EXERCISE PROMPT - Word for word, write out all of the data below.

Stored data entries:
*****
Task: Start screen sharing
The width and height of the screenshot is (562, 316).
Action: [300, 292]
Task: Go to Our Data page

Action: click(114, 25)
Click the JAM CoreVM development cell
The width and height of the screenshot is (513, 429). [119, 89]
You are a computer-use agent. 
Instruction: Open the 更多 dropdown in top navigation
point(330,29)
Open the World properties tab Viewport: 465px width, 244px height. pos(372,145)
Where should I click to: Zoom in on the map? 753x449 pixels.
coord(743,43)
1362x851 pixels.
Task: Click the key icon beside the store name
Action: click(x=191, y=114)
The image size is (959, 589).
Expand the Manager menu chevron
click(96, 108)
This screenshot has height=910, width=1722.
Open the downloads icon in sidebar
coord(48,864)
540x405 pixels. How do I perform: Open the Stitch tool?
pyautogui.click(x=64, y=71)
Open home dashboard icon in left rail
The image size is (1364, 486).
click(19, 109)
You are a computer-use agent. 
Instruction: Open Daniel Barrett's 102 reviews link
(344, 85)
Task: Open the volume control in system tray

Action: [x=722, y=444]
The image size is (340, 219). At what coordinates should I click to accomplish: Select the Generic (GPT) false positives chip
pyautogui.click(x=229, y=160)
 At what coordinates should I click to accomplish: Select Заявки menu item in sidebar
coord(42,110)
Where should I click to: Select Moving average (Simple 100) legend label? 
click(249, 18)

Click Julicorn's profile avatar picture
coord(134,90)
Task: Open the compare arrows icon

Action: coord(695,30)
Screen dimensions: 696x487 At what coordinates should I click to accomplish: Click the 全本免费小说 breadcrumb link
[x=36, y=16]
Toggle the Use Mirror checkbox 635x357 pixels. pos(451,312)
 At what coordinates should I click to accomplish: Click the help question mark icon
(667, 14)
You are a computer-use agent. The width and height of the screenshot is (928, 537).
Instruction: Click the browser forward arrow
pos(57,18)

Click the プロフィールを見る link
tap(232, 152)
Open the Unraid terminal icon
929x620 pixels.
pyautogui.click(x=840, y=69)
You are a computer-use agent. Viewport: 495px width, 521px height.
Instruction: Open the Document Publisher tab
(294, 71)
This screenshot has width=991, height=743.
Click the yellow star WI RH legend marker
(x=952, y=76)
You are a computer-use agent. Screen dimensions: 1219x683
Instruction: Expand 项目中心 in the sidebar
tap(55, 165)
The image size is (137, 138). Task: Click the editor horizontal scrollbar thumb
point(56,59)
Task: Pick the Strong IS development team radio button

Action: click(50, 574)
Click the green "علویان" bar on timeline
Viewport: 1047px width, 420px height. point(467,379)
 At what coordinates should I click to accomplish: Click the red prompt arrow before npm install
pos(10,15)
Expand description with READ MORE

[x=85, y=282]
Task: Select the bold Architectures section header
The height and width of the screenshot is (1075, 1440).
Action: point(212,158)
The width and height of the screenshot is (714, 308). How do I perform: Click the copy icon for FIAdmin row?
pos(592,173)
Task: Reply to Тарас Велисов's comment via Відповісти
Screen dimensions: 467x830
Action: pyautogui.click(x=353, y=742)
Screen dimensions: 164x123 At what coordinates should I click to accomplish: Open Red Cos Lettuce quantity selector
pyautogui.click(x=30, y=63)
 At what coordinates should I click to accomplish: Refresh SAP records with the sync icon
*****
RESULT OF THE TASK -
Task: Start screen sharing
The width and height of the screenshot is (562, 316).
Action: [300, 292]
Task: Go to Our Data page

Action: click(114, 25)
Click the JAM CoreVM development cell
The width and height of the screenshot is (513, 429). [119, 89]
You are a computer-use agent. 
Instruction: Open the 更多 dropdown in top navigation
point(330,29)
Open the World properties tab Viewport: 465px width, 244px height. pos(372,145)
Where should I click to: Zoom in on the map? 753x449 pixels.
coord(743,43)
1362x851 pixels.
Task: Click the key icon beside the store name
Action: click(x=191, y=114)
The image size is (959, 589).
Expand the Manager menu chevron
click(96, 108)
This screenshot has height=910, width=1722.
Open the downloads icon in sidebar
coord(48,864)
540x405 pixels. How do I perform: Open the Stitch tool?
pyautogui.click(x=64, y=71)
Open home dashboard icon in left rail
The image size is (1364, 486).
click(19, 109)
You are a computer-use agent. 
Instruction: Open Daniel Barrett's 102 reviews link
(344, 85)
Task: Open the volume control in system tray

Action: [x=722, y=444]
The image size is (340, 219). At what coordinates should I click to accomplish: Select the Generic (GPT) false positives chip
pyautogui.click(x=229, y=160)
 At what coordinates should I click to accomplish: Select Заявки menu item in sidebar
coord(42,110)
Where should I click to: Select Moving average (Simple 100) legend label? 
click(249, 18)

Click Julicorn's profile avatar picture
coord(134,90)
Task: Open the compare arrows icon

Action: coord(695,30)
Screen dimensions: 696x487 At what coordinates should I click to accomplish: Click the 全本免费小说 breadcrumb link
[x=36, y=16]
Toggle the Use Mirror checkbox 635x357 pixels. pos(451,312)
 At what coordinates should I click to accomplish: Click the help question mark icon
(667, 14)
You are a computer-use agent. The width and height of the screenshot is (928, 537).
Instruction: Click the browser forward arrow
pos(57,18)

Click the プロフィールを見る link
tap(232, 152)
Open the Unraid terminal icon
929x620 pixels.
pyautogui.click(x=840, y=69)
You are a computer-use agent. Viewport: 495px width, 521px height.
Instruction: Open the Document Publisher tab
(294, 71)
This screenshot has width=991, height=743.
Click the yellow star WI RH legend marker
(x=952, y=76)
You are a computer-use agent. Screen dimensions: 1219x683
Instruction: Expand 项目中心 in the sidebar
tap(55, 165)
The image size is (137, 138). Task: Click the editor horizontal scrollbar thumb
point(56,59)
Task: Pick the Strong IS development team radio button

Action: click(50, 574)
Click the green "علویان" bar on timeline
Viewport: 1047px width, 420px height. point(467,379)
 At what coordinates should I click to accomplish: Click the red prompt arrow before npm install
pos(10,15)
Expand description with READ MORE

[x=85, y=282]
Task: Select the bold Architectures section header
The height and width of the screenshot is (1075, 1440).
Action: point(212,158)
The width and height of the screenshot is (714, 308). How do I perform: Click the copy icon for FIAdmin row?
pos(592,173)
Task: Reply to Тарас Велисов's comment via Відповісти
Screen dimensions: 467x830
Action: pyautogui.click(x=353, y=742)
Screen dimensions: 164x123 At what coordinates should I click to accomplish: Open Red Cos Lettuce quantity selector
pyautogui.click(x=30, y=63)
 At what coordinates should I click to accomplish: Refresh SAP records with the sync icon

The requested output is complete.